Purchased Price: $4.00 (on sale) Size: 1 pint Purchased at: Target Rating: 6 out of 10 Nutrition Facts: (1/2 cup) 230 calories, 14 grams of fat, 9 grams of saturated fat, 55 milligrams of cholesterol, 110 milligrams of sodium, 25 grams of carbohydrates, 0 grams of fiber, 24 grams of sugar, and 3 grams of protein.
The PB stands for peanut butter, but the P stands for pretzels. The pint contains peanut buttery ice cream with chocolatey covered pretzel pieces and a peanut butter swirl. If you’re a fan of sweet and salty, this would be the pint to get.
Obviously, there’s a potent peanut buttery presence. The ice cream base has a pleasant nutty and sweet flavor, while the swirl brings more of the salty side of peanut butter. The thing about the swirl is that it’s not a gooey ingredient that’s easy to scoop out. It’s a hardened stream that I sometimes had to stab at to break it up into smaller pieces.

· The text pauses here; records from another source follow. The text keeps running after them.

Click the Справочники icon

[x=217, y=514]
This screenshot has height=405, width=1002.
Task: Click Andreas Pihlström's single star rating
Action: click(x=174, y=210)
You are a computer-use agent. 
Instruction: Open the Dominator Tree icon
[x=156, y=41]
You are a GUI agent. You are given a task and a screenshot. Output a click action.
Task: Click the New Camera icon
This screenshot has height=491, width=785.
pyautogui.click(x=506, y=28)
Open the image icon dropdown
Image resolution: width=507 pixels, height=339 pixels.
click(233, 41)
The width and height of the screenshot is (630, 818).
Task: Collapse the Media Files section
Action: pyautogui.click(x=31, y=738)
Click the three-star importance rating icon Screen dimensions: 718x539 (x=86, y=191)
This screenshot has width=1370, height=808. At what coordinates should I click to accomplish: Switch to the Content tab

The chocolatey covered pretzels are a much-needed addition to cut through the rich peanut buttery flavor of the other two components. They have a significant crunch and the saltiness from the swirl enhances them. Unlike the chocolatey coating around the honeycombs in Queen Bee, the one that surrounds the pretzels doesn’t mask the flavor of what’s inside of it.

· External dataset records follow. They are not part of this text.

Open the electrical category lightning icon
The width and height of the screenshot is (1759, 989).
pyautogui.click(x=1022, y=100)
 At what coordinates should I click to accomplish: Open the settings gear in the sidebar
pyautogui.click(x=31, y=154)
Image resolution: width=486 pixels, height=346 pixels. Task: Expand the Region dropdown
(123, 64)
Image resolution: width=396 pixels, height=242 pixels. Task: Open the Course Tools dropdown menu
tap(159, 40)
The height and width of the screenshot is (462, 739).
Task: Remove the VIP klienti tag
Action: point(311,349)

Overall, PB&P is a good sweet and salty flavor, and my second favorite of the four.
Purchased Price: $4.00 (on sale) Size: 1 pint Purchased at: Target Rating: 7 out of 10 Nutrition Facts: (1/2 cup) 230 calories, 15 grams of fat, 9 grams of saturated fat, 0 grams of trans fat, 55 milligrams of cholesterol, 230 milligrams of sodium, 22 grams of carbohydrates, 1 gram of fiber, 19 grams of sugar, and 4 grams of protein.
Finally, we have the pint that honors Conan O’Brien. Just kidding. But it would’ve been cool if it did. Inside the pint there’s vanilla and chocolate ice creams with chocolate coated sugar cone pieces and a fudge ribbon.

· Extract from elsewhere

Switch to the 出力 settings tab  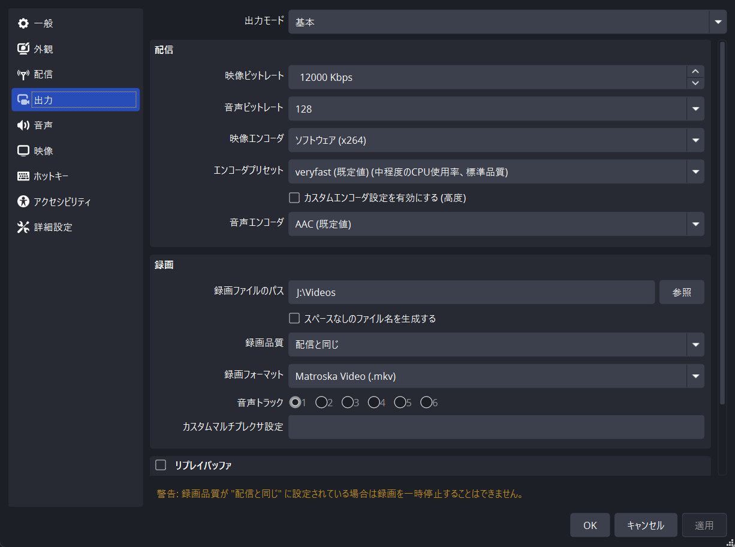pyautogui.click(x=76, y=100)
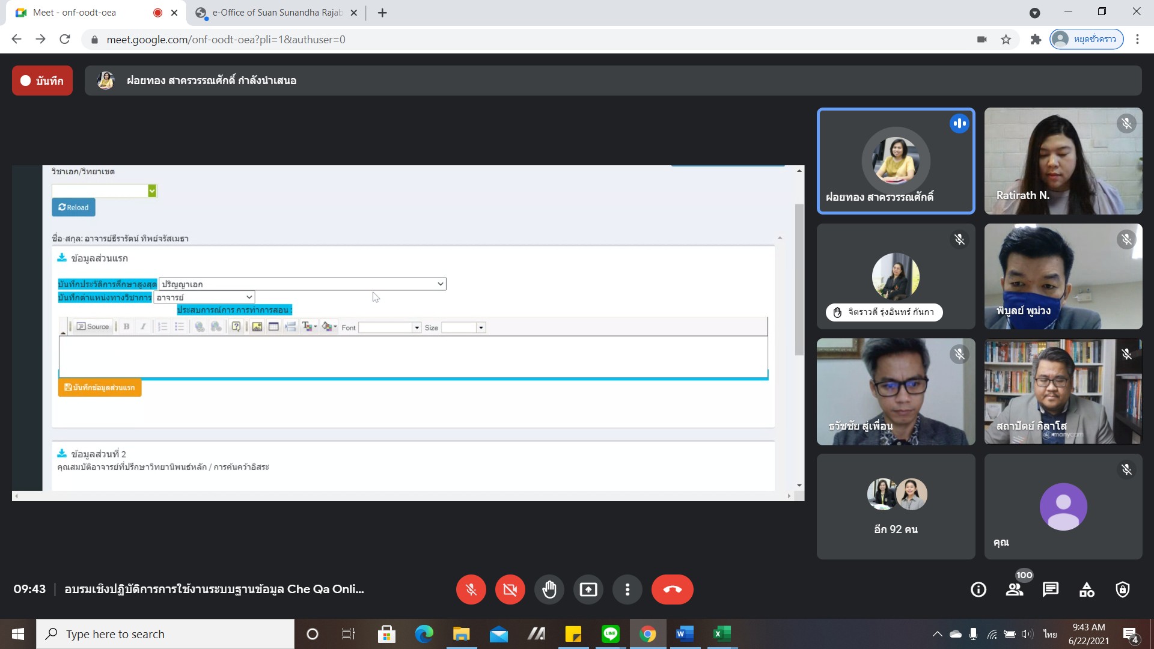Expand the อาจารย์ academic position dropdown
Viewport: 1154px width, 649px height.
click(x=204, y=297)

The fudge ribbon tastes similar to the fudge flakes in Ben & Jerry’s pints, but maybe a tad sweeter. Much like the peanut butter swirl in PB&P, the fudge in the pint is solid, which can lead to excavating things like this:
The ribbon also amps up the flavor to make the battle between the chocolate and vanilla ice creams in the pint unfair. And you might think the chocolate-coated sugar cone pieces might further enhance the cocoa flavor, but with most of them, I noticed a strong marshmallow flavor that made the chocolate less intense and prevented the pint from being overly one note.
Cone Zone is a fine ice cream, but even with the crunchy sugar cone pieces, I didn’t find it to be as exciting of a flavor as PB&P and Malt Shake.
Purchased Price: $4.00 (on sale) Size: 1 pint Purchased at: Target Rating: 6 out of 10 Nutrition Facts: (1/2 cup) 250 calories, 16 grams of fat, 9 grams of saturated fat, 0 grams of trans fat, 50 milligrams of cholesterol, 90 milligrams of sodium, 24 grams of carbohydrates, 1 gram of fiber, 21 grams of sugar, and 4 grams of protein.